Congregations turn to compost for lessons on life, death and the environment

c. 2014 Religion News Service

WASHINGTON (RNS) The wheelbarrow outside the sanctuary was overflowing with vegetable scraps; decomposing matter filled the baptismal font; and a pile of rich brown soil replaced the Communion table.

Ashley Goff, minister for spiritual formation at Church of the Pilgrims, wanted to convey a message about the cycle of nature this fall, and she could think of no better analogy than the congregation’s growing enchantment with compost.

“I wanted them to see the process of life and death and change,” she said of her Presbyterian Church (USA) congregation of 70. “It’s a dying and a rising, where new life begins.”

Across the country in the past decade, hundreds of houses of worship have started composting, relating it to theological concepts of resurrection and stewardship.

Stacey Kennealy, sustainability director of GreenFaith, said congregations used to be put off by the challenges of composting — such as odor and pests — but now urban, suburban and rural houses of worship are digging into the practice.

“Compost is good for gardens, and as more and more congregations ‘green’ their food operations, and focus on waste reduction, they view composting as part of that,” she said.

Some congregations create the compost on site and others work with a commercial composting company that makes weekly collections.

Goff has written an article for a forthcoming  issue of Union Theological Seminary’s Quarterly Review about how her congregation turned from ignoring its soil to preparing food for hungry neighbors with vegetables grown from its composted soil.

She compares her time in her church’s backyard to making lasagna — spreading vegetable scraps in one layer, straw in the next.

“We have a way of discarding our scraps that is a holy process rather than just unconsciously throwing it into the trash can as if it doesn’t matter anymore,” said Goff, who oversaw the blessing of her church’s first compost bin in 2010.

Yaira Robinson, associate director of Texas Interfaith Power & Light, said a synagogue and a Methodist church in Austin have used new composting services available in that city.

“Most everything from the lunch is compostable because we switched to compostable plates,” she said of the weekly Saturday meal served by Congregation Agudas Achim, a Conservative synagogue that she attends.

With reports that 40 percent of food goes to waste, Robinson said, houses of worship are starting to take action.

“That’s just outrageous, especially when congregations are many times on the front line of people who don’t have enough to eat,” she said.

Barbara Rossing, a New Testament professor at Lutheran School of Theology at Chicago, said more than earthy-crunchy congregations have taken to composting.

“It’s not just a bunch of liberal, left-wing people,” she said. “It’s people who’ve grown up on going to camp, people who have grown up on farms, people who for some reason love the watershed, love saving. I think it taps into some of the spirit of conservation and conservative values, too.”

The theological school produces 400 cubic feet of compost each year for its vegetable and landscape gardens, diverting more than 800 cubic feet of waste from the landfill, said Jim Schaal, sustainability coordinator.

From Baptists in North Carolina to Sikhs in California, composting has been adopted as an environmental and humanitarian pursuit. Compost in Methodist and Jewish vegetable gardens enriches produce delivered to local food banks.

Rabbi Fred Scherlinder Dobb said the leftovers from preparations for the vegetarian luncheon served after services each Saturday at his Bethesda, Md., congregation amount to “a lot of peels, cores, stems, coffee grinds, etc.,” that get turned in a hand-cranked metal drum.

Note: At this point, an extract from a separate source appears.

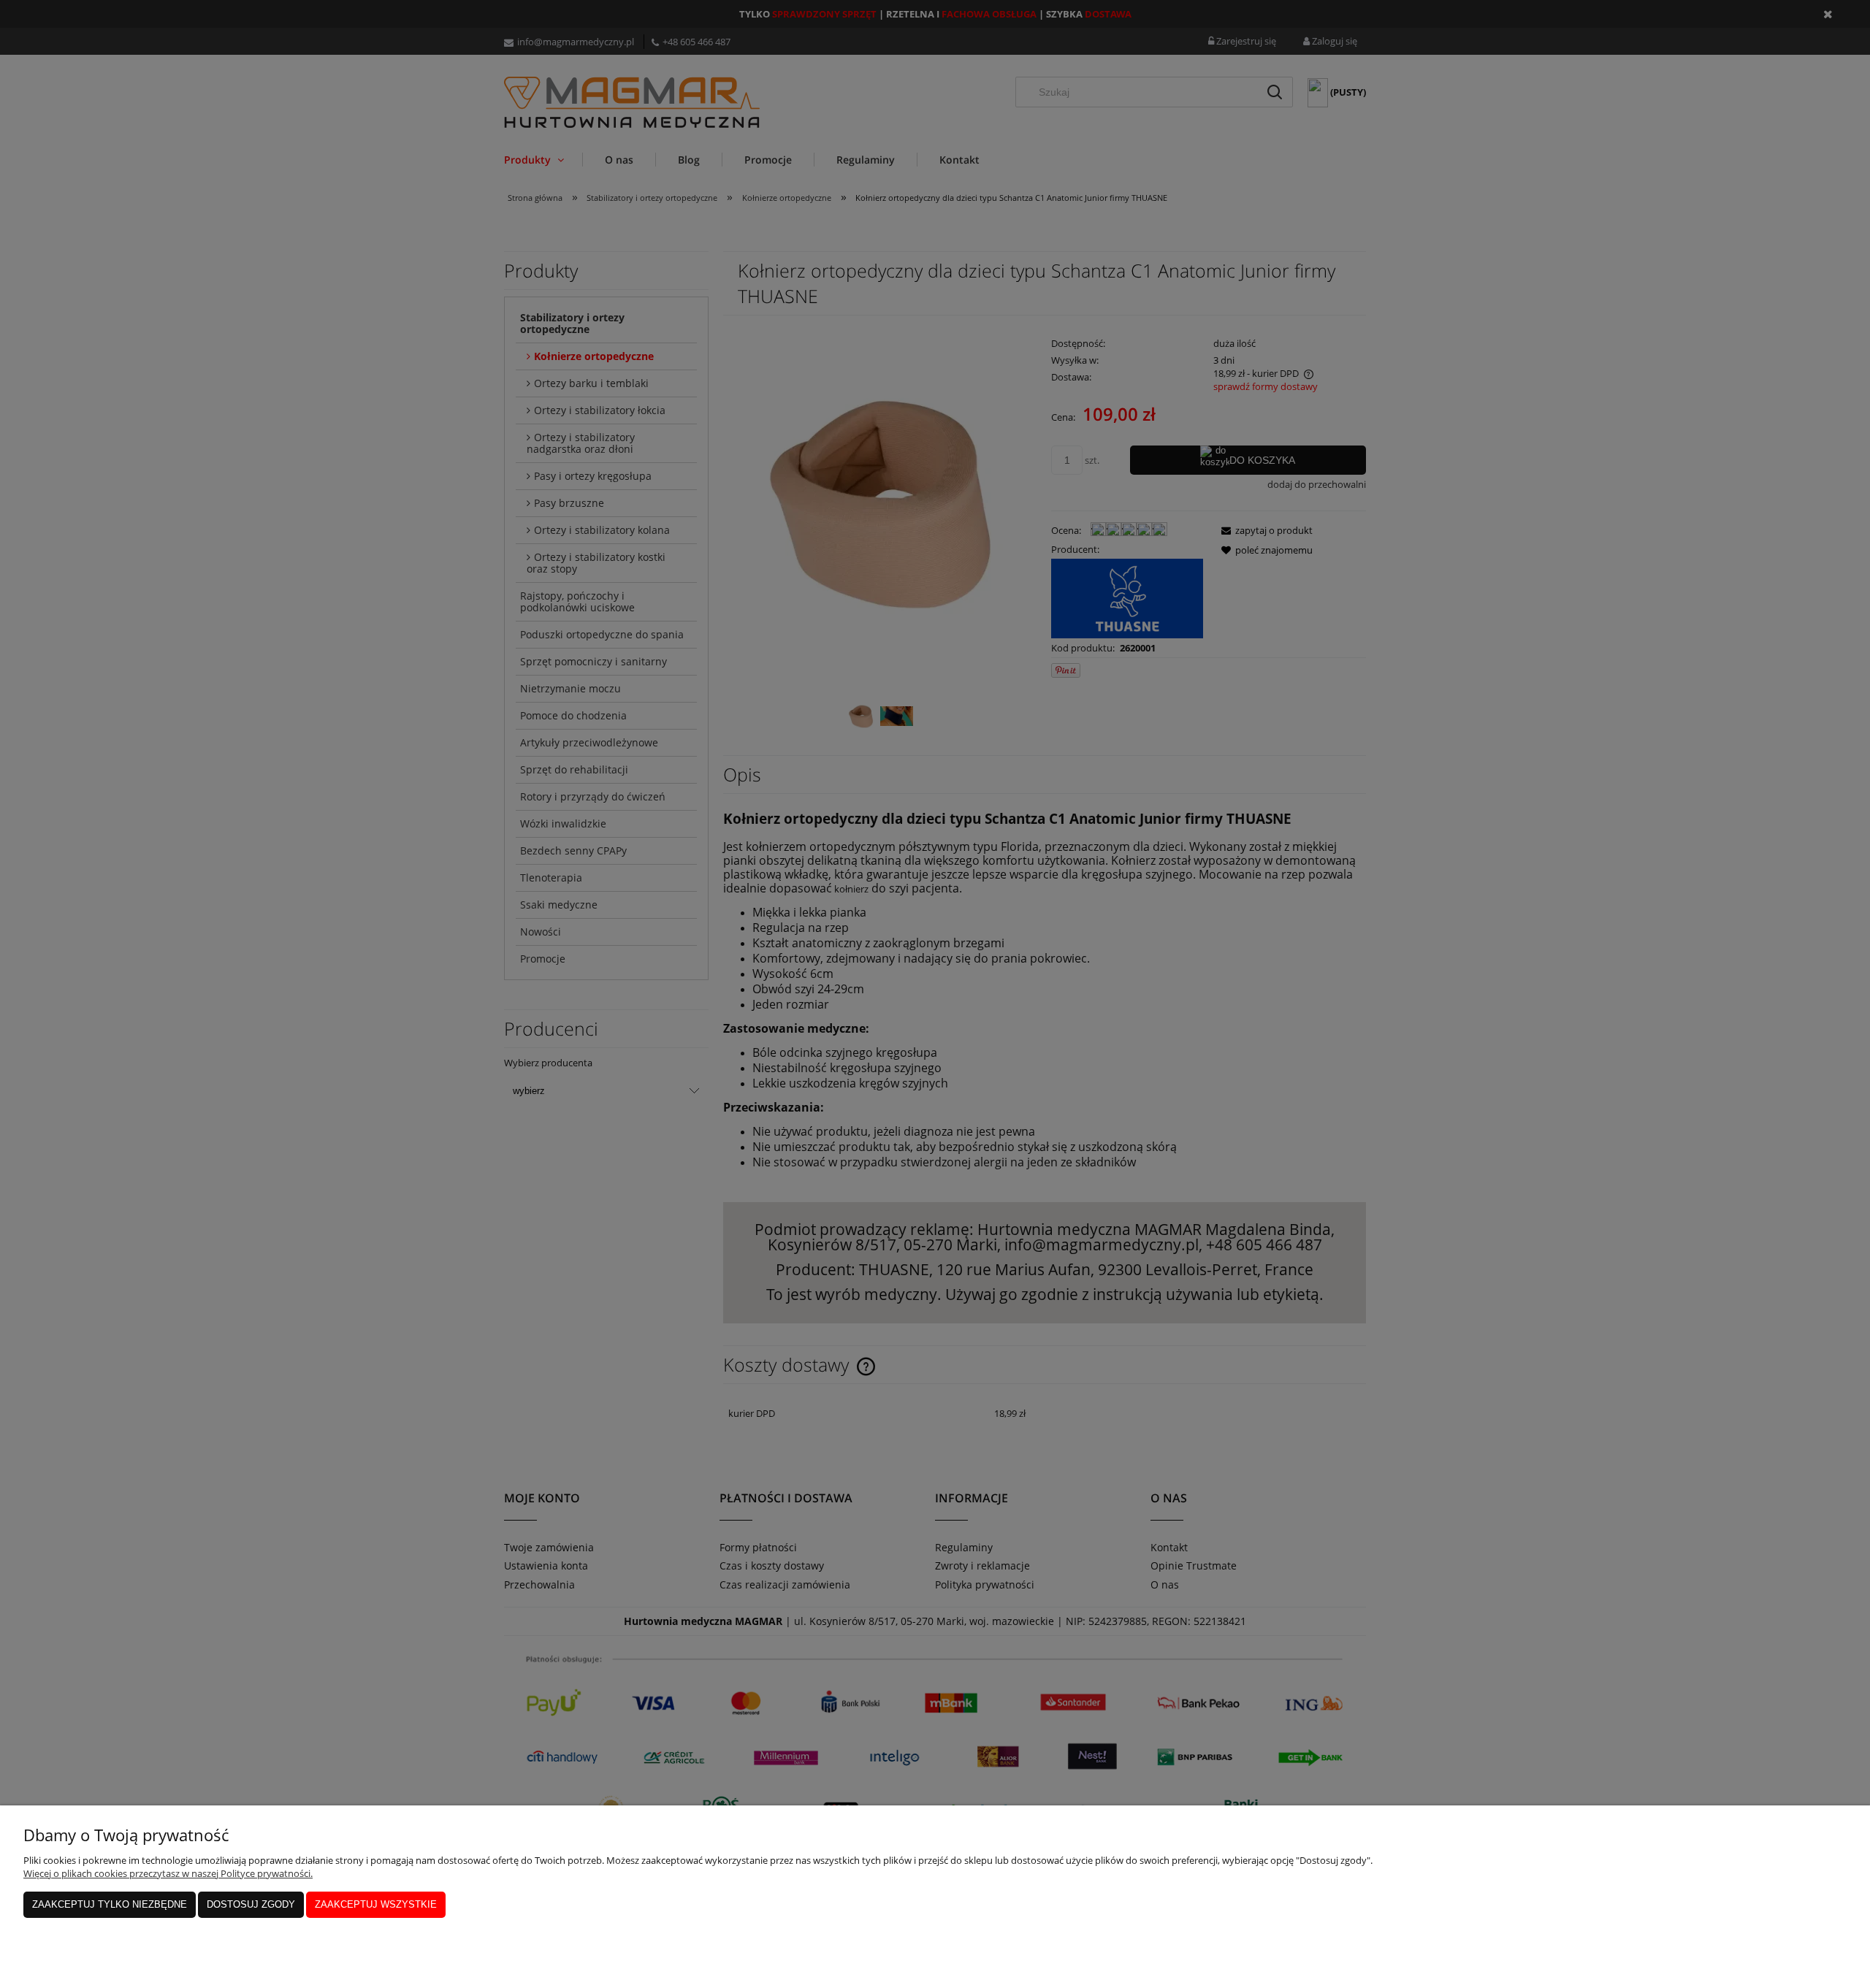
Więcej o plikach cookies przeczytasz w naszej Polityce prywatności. (168, 1873)
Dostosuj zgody (251, 1904)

“Genesis 2 tells us that the human (adam) comes from the earth (adamah), and that our mandate is ‘to serve and to guard’ the land,” said Dobb, who leads Adat Shalom Reconstructionist Congregation. “That starts, literally, with guarding and conserving the organic matter upon which our crops and our lives depend.”

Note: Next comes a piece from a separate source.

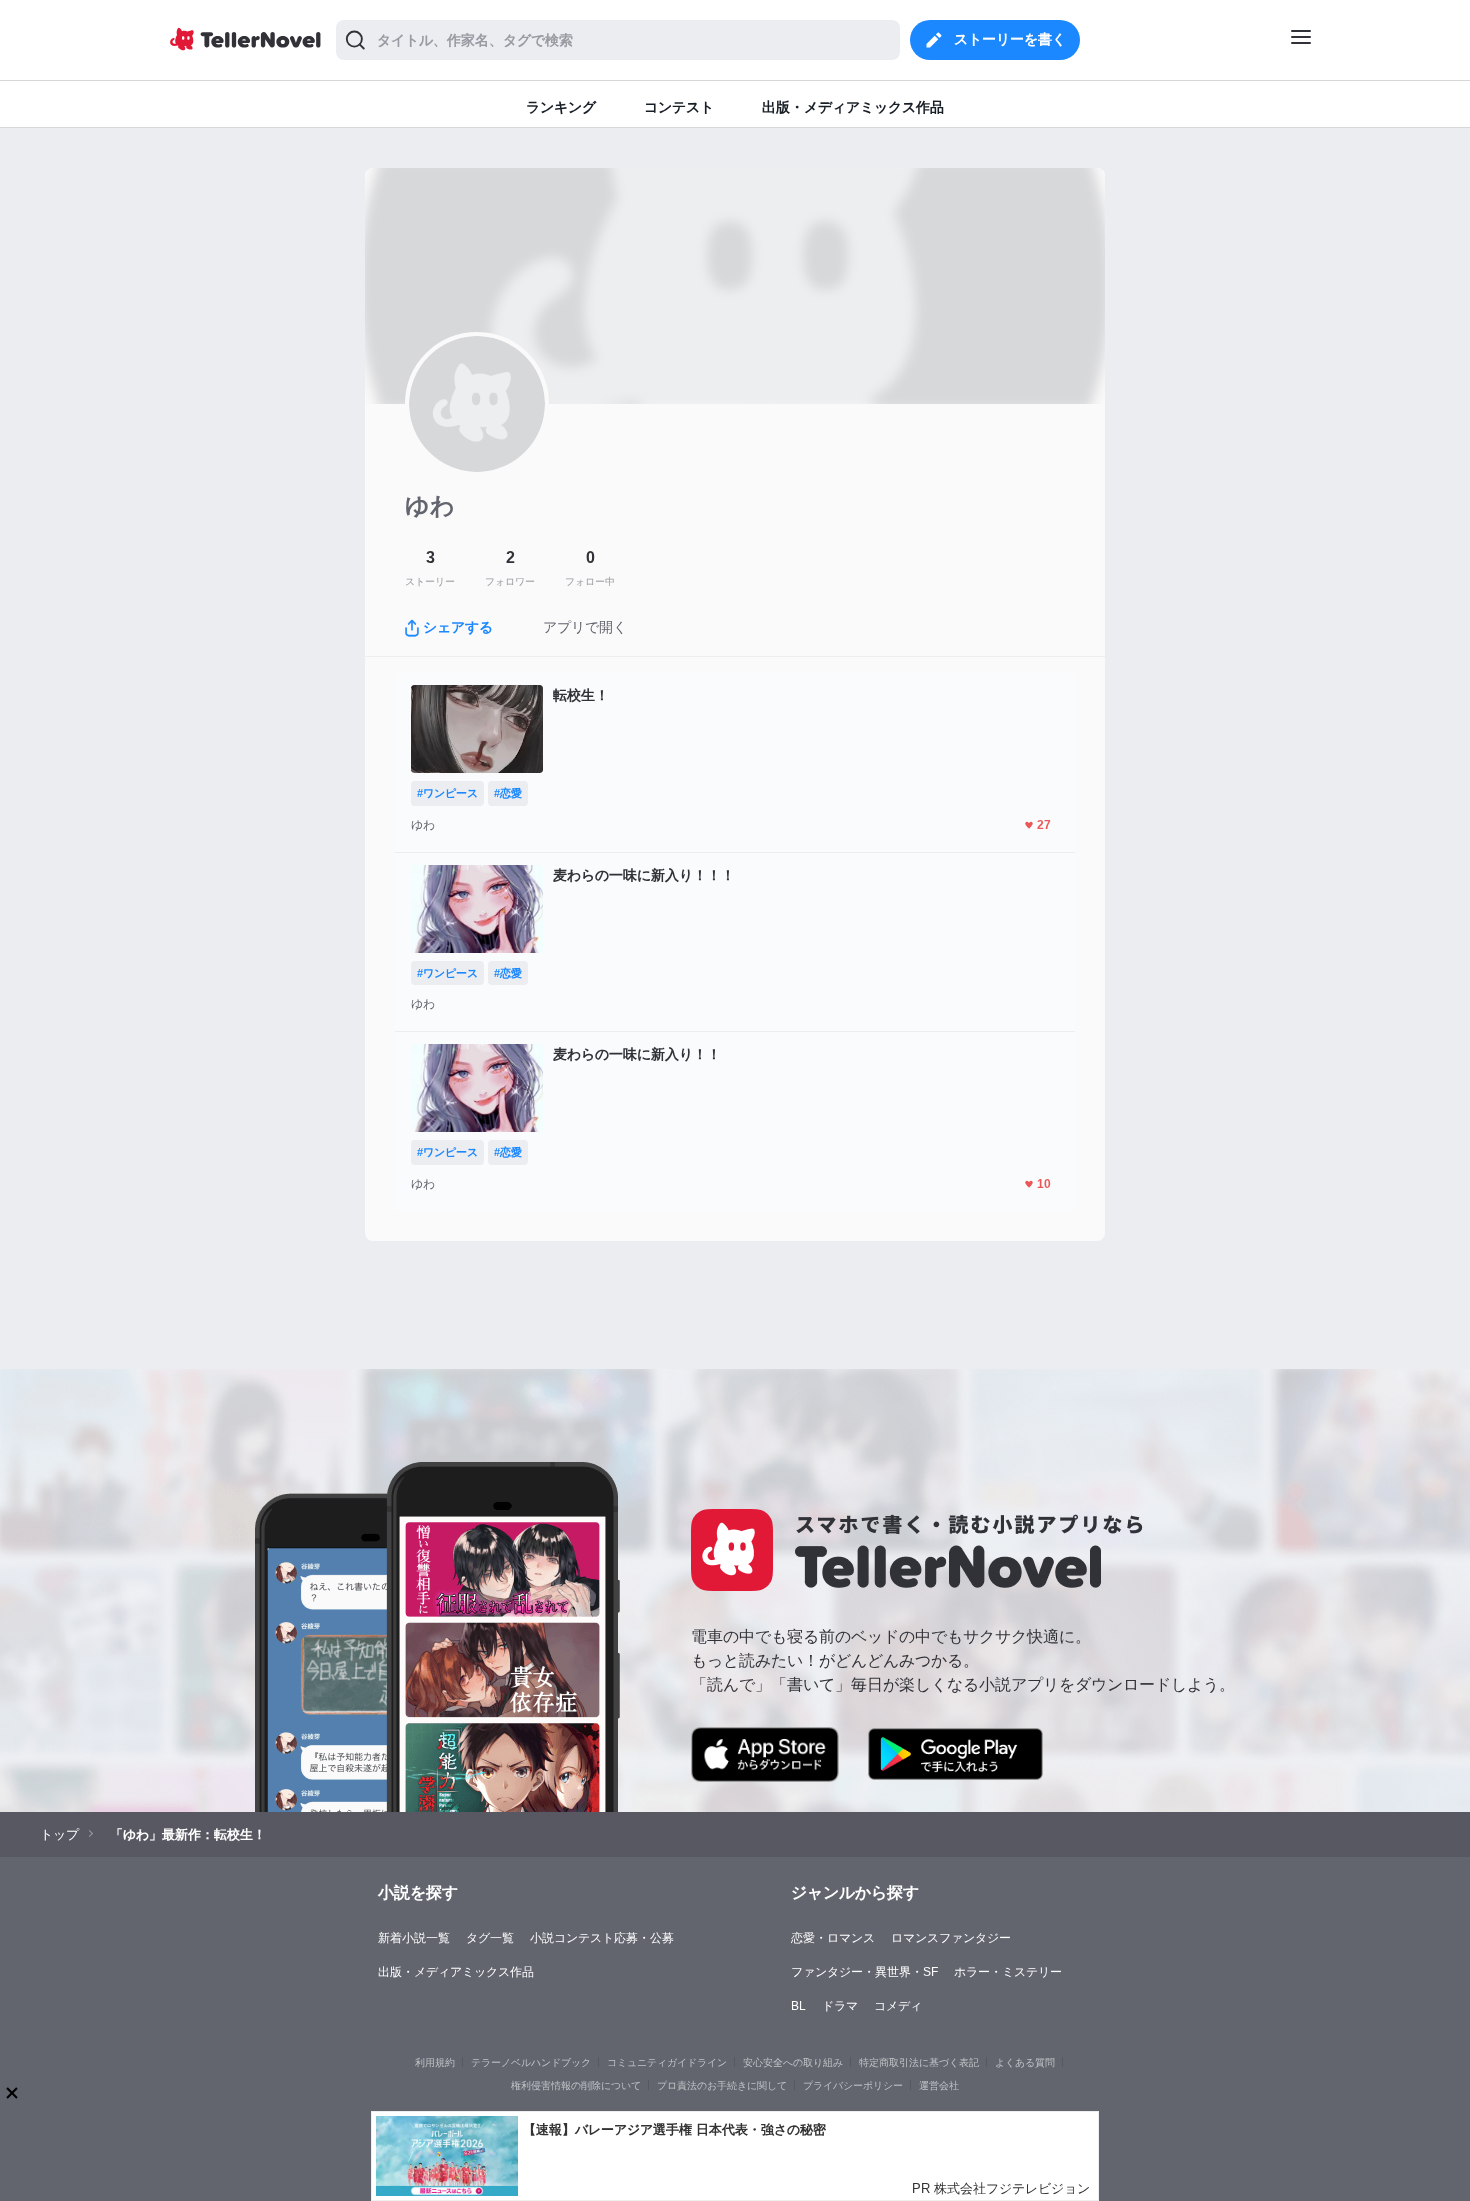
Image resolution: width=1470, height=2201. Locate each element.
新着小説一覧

Maryland Presbyterian Church, in the northern suburbs of Baltimore, initially used its own composter to recycle coffee grounds and leaves. But members were concerned that the large amounts of paper towels used by their Montessori school could not be recycled. Now they work with a veteran-owned composting company and have reduced their weekly trash for the dump from six cans to two.

“We are painfully aware of how Earth’s complex systems are in danger of breaking down, to a large extent because of how we humans have exploited Earth’s resources and have ignored the ways in which we pollute the air, the water and the soil,” said Bill Breakey, a member of the church’s Environmental Stewardship Action Group.

At St. Columba’s Episcopal Church in Washington, composting started with the nursery school and now the children are setting the example for the adults of the church, said science teacher Kate McLynn.

“Our composting and recycling was so successful at our church picnic this summer that we had only a couple pounds of waste from a gathering of several hundred,” she said.

Now at Church of the Pilgrims, about 10 people bring their compostable material with them to church.

David Galbraith, who has attended for 14 months, has changed the routine at home, where his 5-year-old has learned to put an apple core in a bowl next to the sink instead of in the trash. It then is transferred to a container in the fridge, then to a bag carried inside another for the bus ride to church each week.

“Both food and faith are very central elements to people’s life so it’s natural that in the context of faith that food would be considered,” he said.